To implement the OR Boolean, we only need 3 neurons: two inputs and one output. The OR can easily be simulated as followed. The receiver (neuron in red) has two dendrites with the factor or 0.5 and a threshold of the soma of 0.5 (the value is there in order to make sure that any small values will not come to interfere)




With that sample, it is really easy to simulate and AND gate: simply put the threshold of the receiver to 1.0 instead of 0.5.

I would consider the and as the base logical interaction of this neural entity as it is the natural flood of the information thru the neurons



This is how we can easily create a spike with a decision source that is not sending any information. This is an excellent example of the use of the synaptic knob inhibitory neurotransmitters: the synaptic knob when charged from the spike of the soma with one unit simply produce excitatory neurotransmitters - should it be charged with more than a unit it produces the surplus not with excitatory but inhibitory neurotransmitters <=> a load of 2 will be resumed by the generation of one unit of excitatory that will be annihilated by the one unit inhibitory produced as surplus. (for example should it receive 1.5, the amount of excitatory will be 1 and .5 of inhibitory resulting of an amount of 1 - .5 = .5 sent).

The EOR operator is a two pass operator in the example hereby.

We are decomposing the EOR as ~( ~ (a + b) + (a . b)) (NB: the (a + b ) . ~(a . b) formula has the advantage of creating an EOR directly but it is just for didactic purposes that I have chosen this one could have been another)

Pass 1 : (a . b) and ~(a + b)

○ ○ ○

#### [ACTIONS TO TAKE]
1. In the passage on building logic gates from neurons, rewrite the part between "The EOR operator" and "and ~(a + b)", inclusive, replacing "didactic purposes" with "teaching purposes".
2. Answer these questions from the passage on building logic gates from neurons:
(a) How many neurons are needed to implement the OR Boolean?
(b) To what value is the receiver's threshold set to simulate an AND gate?
(c) How many passes does the EOR operator take in the example?
3. Continue the passage on building logic gates from neurons.

○ ○ ○

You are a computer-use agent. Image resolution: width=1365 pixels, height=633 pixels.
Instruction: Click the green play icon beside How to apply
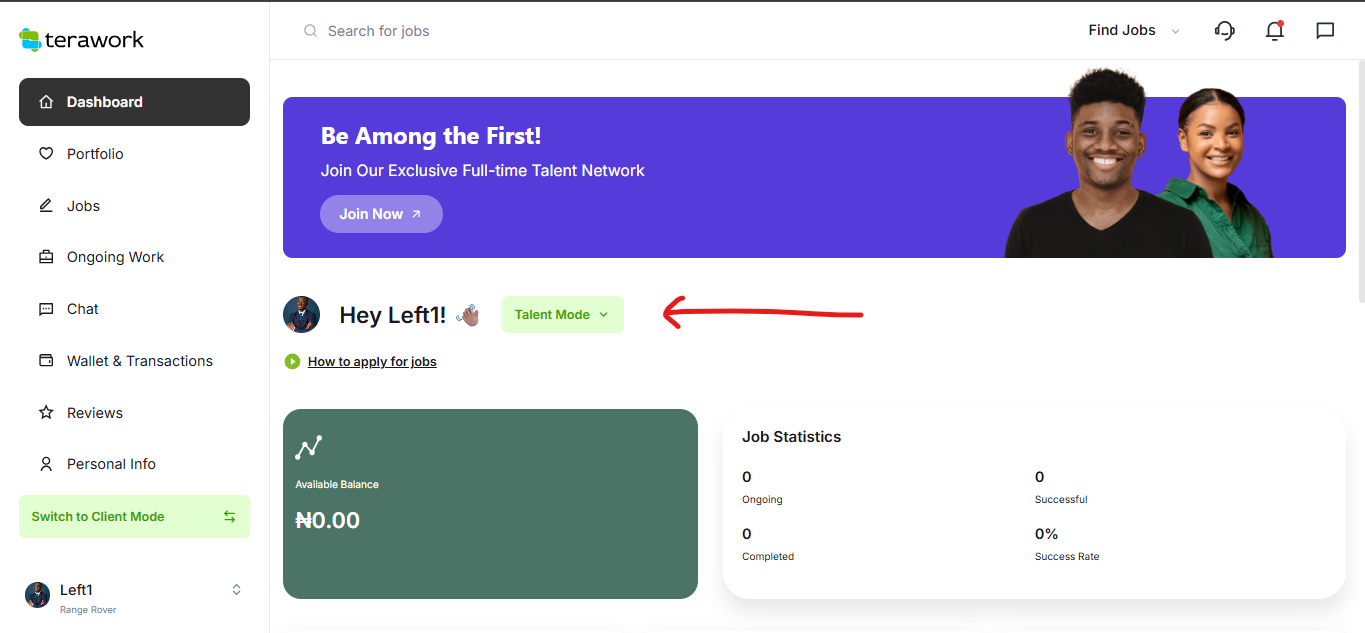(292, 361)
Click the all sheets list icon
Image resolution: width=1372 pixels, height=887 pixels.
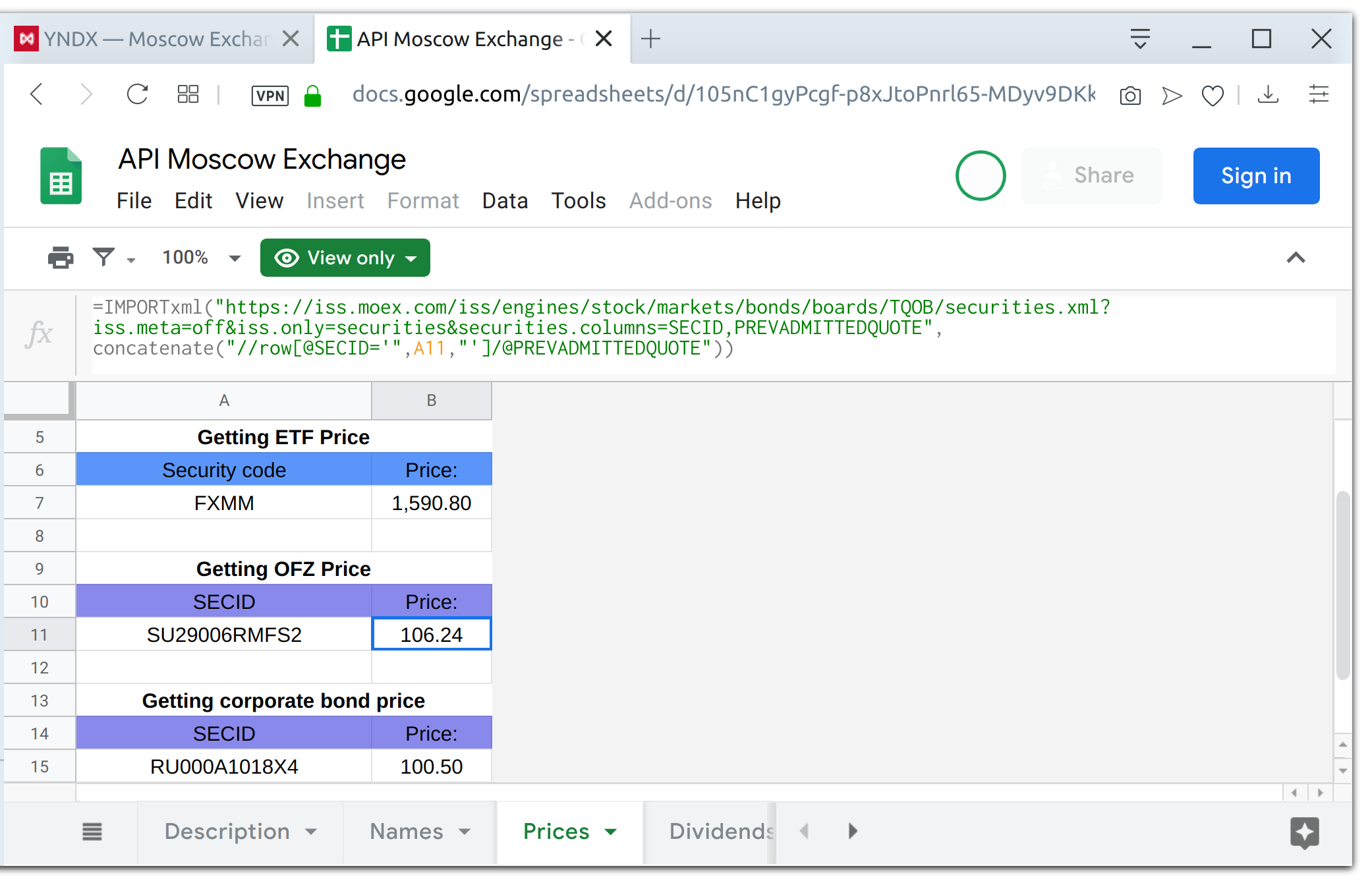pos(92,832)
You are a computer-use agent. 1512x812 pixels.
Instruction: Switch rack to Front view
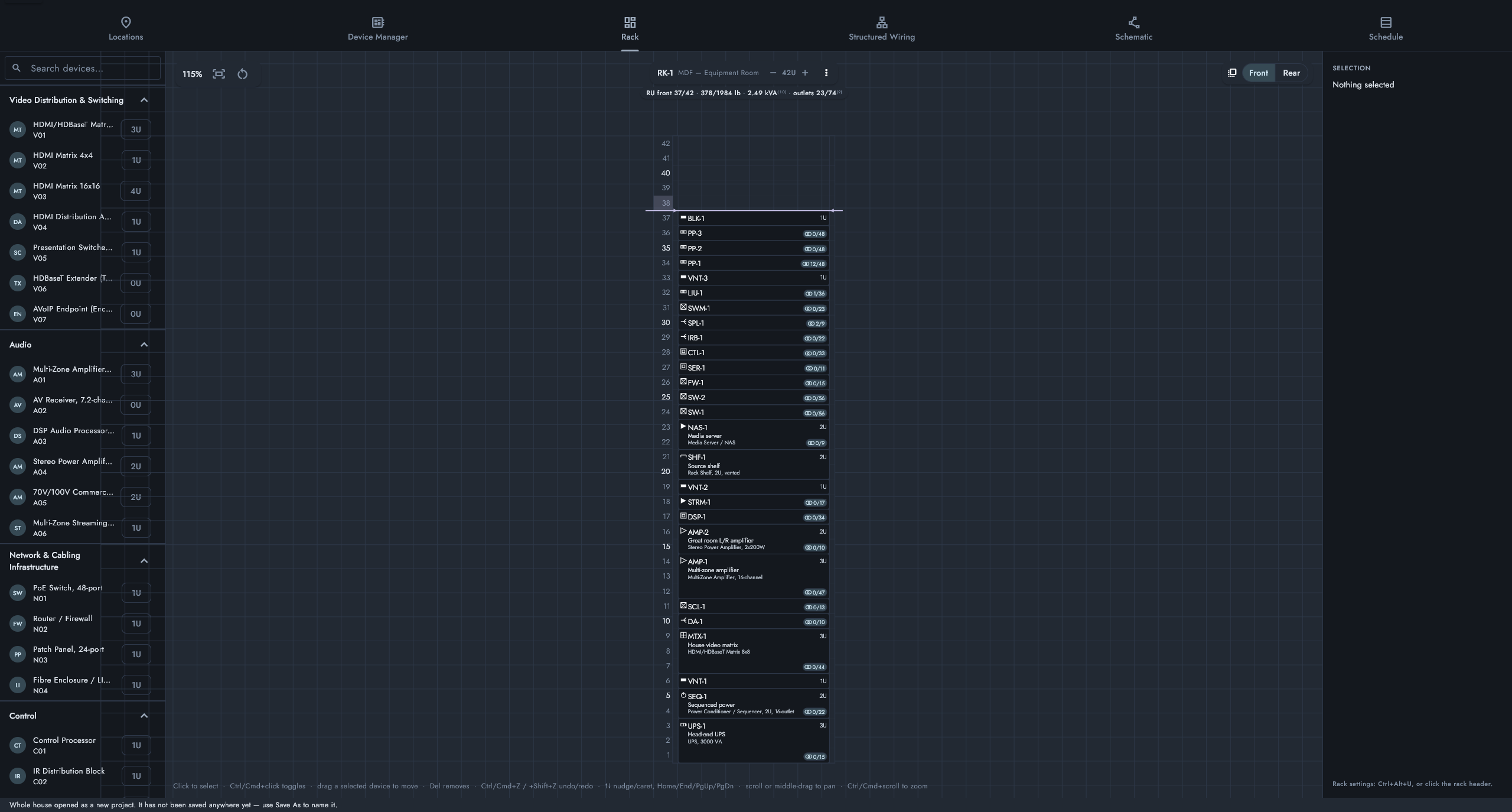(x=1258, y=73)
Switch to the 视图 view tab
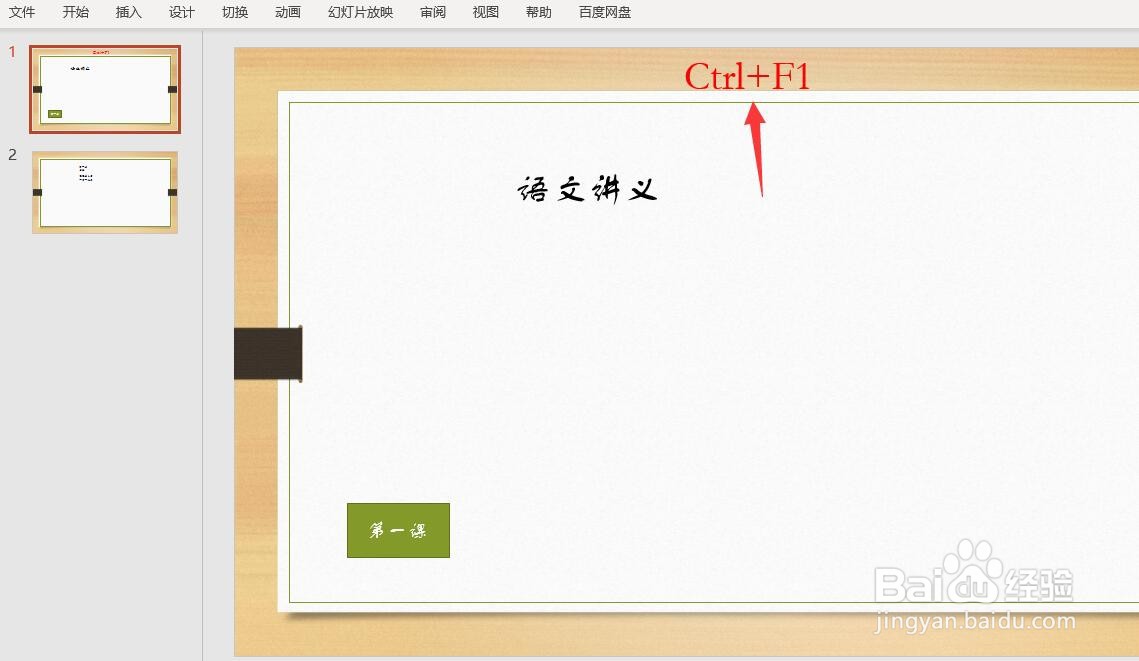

○ ○ ○

#### [ANSWERS BELOW]
1.
The EOR operator is a two pass operator in the example hereby.

We are decomposing the EOR as ~( ~ (a + b) + (a . b)) (NB: the (a + b ) . ~(a . b) formula has the advantage of creating an EOR directly but it is just for teaching purposes that I have chosen this one could have been another)

Pass 1 : (a . b) and ~(a + b)

2.
(a) Three: two inputs and one output.
(b) 1.0.
(c) Two.

3.
The two inputs are send to the and process and the or then Not processes. At that stage the ans neuron is the A NOR B operator.

Pass 2 : ~ ((NOR) + (AND))

the second pass is reinserting the result of the and and the nor in the same OR process

Note that the or neuron receives the NEOR operator at the second pass



Bio-like Concept

We will here decrease the amount of neuron: in fact the synaptic knob of a neuron can be connected to one one of its own dendrite, reducing the amount of neuron. The idea make the neuron (E.g. the Boolean-OR neuron) the second part but also the receptor of the operation allowing a far bigger flexibility in the manipulation of neurons. The C++ code  is available to download at the site under the file name test1-bio.cpp.

This simple OR gate shows how easily this can be implemented. This solution also is pretty intuitive. Indeed we can understand the schema as followed: Input 1 OR input 2 and naturally we will expect a result in the Input 2 neuron as it is ored with the input 1. The equivalent in C is In2 |= In1;

The same logic can also be applied for the AND gate and the NOT gate.


The NAND  or NOR gate could be interpreted as such. This does not affect the result in In2 as the (OR or AND) and the trigger is as seen a real inverse operator and does it all.

This aspect of the NOT will allow us to create a Inverse Neuron that will automatically set itself up during depolarization call.

The only action we have to take care is to depolarize In2 twice: once to receive the operator value and a second time to inject it into the trigger to receive the Not value.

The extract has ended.